I like to make the following analogy: suppose that the President of the United States sends a letter to the Prime Minister of the United Kingdom. Naturally, he sends it though his secretary of state. Who is the original sender of the letter (from whom does it “ἐκπόρευται”)? The President alone. But who did the sending (τὸ προϊέναι)? Both the President and the Secretary of State.
What can be (and historically has been) a source of confusion, especially between the Catholic and Orthodox Churches, is that the Latin Fathers (for various historical and linguistic reasons) generally fused the two concepts of ἐκπόρευσις and τὸ προϊέναι into a single generic notion that they called processio (from which the English term comes, evidently).
For a good and accessible overview of the distinction between ἐκπόρευσις and τὸ προϊέναι and the Latin processio, see a document called “the Greek and Latin Traditions regarding the Procession of the Holy Spirit.”
Procession in the Holy Trinity
The theological problem that gave rise to Trinitarian dogma is that the Scriptures make it clear that the Father, the Son, and the Holy Spirit are distinct subjects: in the terminology of Trinitarian dogma, distinct Persons or Hypostases.

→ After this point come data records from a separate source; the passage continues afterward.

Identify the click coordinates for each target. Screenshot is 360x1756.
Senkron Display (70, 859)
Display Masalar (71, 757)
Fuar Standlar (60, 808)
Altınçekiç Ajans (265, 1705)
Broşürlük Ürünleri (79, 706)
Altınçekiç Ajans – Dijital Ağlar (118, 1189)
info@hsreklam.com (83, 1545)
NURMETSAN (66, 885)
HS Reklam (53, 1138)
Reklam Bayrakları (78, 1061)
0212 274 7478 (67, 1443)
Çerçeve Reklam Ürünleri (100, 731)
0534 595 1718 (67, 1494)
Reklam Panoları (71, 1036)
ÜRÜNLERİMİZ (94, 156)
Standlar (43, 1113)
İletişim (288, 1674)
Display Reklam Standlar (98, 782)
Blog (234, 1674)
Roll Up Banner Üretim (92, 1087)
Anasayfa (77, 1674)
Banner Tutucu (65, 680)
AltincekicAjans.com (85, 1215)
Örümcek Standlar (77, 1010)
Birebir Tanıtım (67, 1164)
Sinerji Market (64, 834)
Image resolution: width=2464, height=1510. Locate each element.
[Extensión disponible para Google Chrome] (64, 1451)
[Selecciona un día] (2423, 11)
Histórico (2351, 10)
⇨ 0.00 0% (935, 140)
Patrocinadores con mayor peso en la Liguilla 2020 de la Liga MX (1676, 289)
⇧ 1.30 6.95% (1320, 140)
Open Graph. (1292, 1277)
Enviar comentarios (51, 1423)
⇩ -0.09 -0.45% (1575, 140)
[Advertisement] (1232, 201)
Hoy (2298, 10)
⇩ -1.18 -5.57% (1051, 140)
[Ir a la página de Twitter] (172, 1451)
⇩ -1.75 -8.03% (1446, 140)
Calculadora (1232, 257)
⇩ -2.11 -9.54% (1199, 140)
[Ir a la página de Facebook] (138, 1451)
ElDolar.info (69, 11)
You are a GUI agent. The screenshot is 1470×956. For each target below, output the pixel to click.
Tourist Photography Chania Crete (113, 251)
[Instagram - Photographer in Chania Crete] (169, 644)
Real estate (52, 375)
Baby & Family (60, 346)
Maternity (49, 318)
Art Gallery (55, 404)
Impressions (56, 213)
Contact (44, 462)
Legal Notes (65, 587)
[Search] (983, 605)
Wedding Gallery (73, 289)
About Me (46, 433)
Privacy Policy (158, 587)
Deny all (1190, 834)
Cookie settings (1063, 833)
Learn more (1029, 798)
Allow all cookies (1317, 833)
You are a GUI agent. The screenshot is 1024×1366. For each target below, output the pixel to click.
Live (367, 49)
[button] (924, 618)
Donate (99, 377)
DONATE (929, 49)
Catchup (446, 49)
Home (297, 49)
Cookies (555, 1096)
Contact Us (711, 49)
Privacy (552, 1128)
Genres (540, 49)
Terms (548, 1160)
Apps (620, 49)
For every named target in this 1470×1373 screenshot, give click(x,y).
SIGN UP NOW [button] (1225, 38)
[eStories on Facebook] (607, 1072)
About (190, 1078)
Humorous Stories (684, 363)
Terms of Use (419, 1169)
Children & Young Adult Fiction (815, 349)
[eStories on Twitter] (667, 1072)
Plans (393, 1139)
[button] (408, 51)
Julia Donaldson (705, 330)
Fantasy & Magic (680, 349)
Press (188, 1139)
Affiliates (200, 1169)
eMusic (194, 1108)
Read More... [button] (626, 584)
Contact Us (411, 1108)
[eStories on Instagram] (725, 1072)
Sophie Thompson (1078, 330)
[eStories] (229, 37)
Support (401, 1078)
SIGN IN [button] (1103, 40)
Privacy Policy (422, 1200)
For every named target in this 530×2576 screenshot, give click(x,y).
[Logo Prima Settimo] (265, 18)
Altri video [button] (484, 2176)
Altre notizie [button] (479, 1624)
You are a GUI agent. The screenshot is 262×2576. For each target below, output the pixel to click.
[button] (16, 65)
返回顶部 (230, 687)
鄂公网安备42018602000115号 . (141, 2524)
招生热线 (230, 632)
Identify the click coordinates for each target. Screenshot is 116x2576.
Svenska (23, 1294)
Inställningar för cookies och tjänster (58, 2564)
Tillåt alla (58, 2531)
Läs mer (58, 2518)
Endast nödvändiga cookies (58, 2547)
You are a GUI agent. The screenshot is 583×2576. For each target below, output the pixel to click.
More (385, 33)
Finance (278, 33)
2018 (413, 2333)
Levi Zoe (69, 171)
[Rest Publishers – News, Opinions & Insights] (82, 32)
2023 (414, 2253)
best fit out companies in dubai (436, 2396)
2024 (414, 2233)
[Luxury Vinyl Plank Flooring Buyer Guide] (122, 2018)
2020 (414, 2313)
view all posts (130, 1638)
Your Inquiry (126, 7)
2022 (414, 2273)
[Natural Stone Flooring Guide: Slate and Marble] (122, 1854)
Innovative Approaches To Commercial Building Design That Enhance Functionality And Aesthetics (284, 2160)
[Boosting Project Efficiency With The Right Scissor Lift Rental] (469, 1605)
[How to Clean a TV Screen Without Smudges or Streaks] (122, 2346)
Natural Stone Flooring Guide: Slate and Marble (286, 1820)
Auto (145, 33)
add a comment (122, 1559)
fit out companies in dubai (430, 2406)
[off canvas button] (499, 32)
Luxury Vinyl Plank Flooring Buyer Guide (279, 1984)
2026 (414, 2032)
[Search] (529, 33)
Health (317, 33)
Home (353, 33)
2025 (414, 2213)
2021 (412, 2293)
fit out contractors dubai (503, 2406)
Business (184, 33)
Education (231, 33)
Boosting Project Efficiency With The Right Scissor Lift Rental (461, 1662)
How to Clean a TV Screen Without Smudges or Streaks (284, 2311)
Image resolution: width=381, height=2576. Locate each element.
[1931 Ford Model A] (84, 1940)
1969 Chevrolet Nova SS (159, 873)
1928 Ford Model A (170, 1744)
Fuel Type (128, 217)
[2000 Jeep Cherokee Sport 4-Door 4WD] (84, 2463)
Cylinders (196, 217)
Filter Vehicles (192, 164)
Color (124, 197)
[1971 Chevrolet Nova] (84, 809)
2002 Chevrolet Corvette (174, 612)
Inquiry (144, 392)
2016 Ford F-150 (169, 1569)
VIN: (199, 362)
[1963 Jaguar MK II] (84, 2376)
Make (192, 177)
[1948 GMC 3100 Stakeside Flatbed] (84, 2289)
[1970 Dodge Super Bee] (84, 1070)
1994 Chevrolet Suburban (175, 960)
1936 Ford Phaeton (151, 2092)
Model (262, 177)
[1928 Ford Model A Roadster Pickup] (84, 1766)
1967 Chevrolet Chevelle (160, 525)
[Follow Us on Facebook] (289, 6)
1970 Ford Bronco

On the other hand, the Scriptures also make it clear that all three Persons are perfectly and equally God. (I realize that there have been important challenges to this view, but it is the one that the Church Fathers were working with when they were formulating Trinitarian dogma.)
The Scriptures are also unequivocally monotheistic, and the Church Fathers knew from philosophy that God‘s essence or substance must be utterly unique, simple, undivided, and indivisible. To use the technical term, the Son and the Spirit are consubstantial with the Father.
Jesus, whom John identifies as the Divine Word or Son (see John 1:1-15), claims to come from the Father, as we saw, and sent from the Father (see., e.g., John 20:21). How can the Divine Word be consubstantial with the Father and yet also be from the Father? Because the Father communicates His Divine Essence to the Son. (And the Son receives the very same Essence as the Father, entirely, and without division.)
The Greek Fathers (especially those in Alexandria of Egypt) termed this communication of the Divine Essence τὸ προϊέναι.
The Father, through the Son, also eternally communicates His Essence to the Holy Spirit; hence that communication may also be termed τὸ προϊέναι.
The Greek Fathers (in order to combat Manichaeism and similar dualistic systems) made a great effort to emphasize the so-called monarchy of the Father: the fact the He is the unique and ultimate Principle or Cause. That idea is connected with the term ἐκπόρευσις, which concerns these same communications of the Divine Essence, but always refers to their ultimate origin: namely, the Father.
As I mentioned, the Latin Fathers essentially fused the notions of τὸ προϊέναι and ἐκπόρευσις into the single concept of processio, but the same thing can be said: the Son proceeds eternally from the Father alone, and the Holy Spirit proceeds from the Father and the Son (or, equivalently, from the Father through the Son).
(Note that it is incorrect to say that the Holy Spirit ἐκπόρευται—i.e., has His ultimate origin in—the Father and the Son. It is, however, correct to speak of a τὸ προϊέναι of the Holy Spirit from the Father and the Son.)
The short answer
The short answer to the original poster‘s question is that the Son does indeed proceed from the Father (whether you mean ἐκπόρευσις or τὸ προϊέναι), just as the Holy Spirit does. The difference is that the Son receives the Divine Essence from the Father alone, whereas the Holy Spirit receives the Divine Essence from the Father through the Son.
If by “procession” we mean what the Greek Fathers termed ἐκπόρευσις, then we must affirm that the Holy Spirit has His ultimate origin (ἐκπόρευται) in the Father alone. (This is what the Greek version of the Nicene-Constantinopolitan Creed affirms: τὸ ἐκ τοῦ Πατρὸς ἐκπορευόμενον.)
If, however, we mean τὸ προϊέναι, then we must affirm that the Holy Spirit proceeds (πρόεισι or procedit) from the Father and the Son. (This is what the Latin version of the Creed affirms: qui ex Patre Filioque procedit.)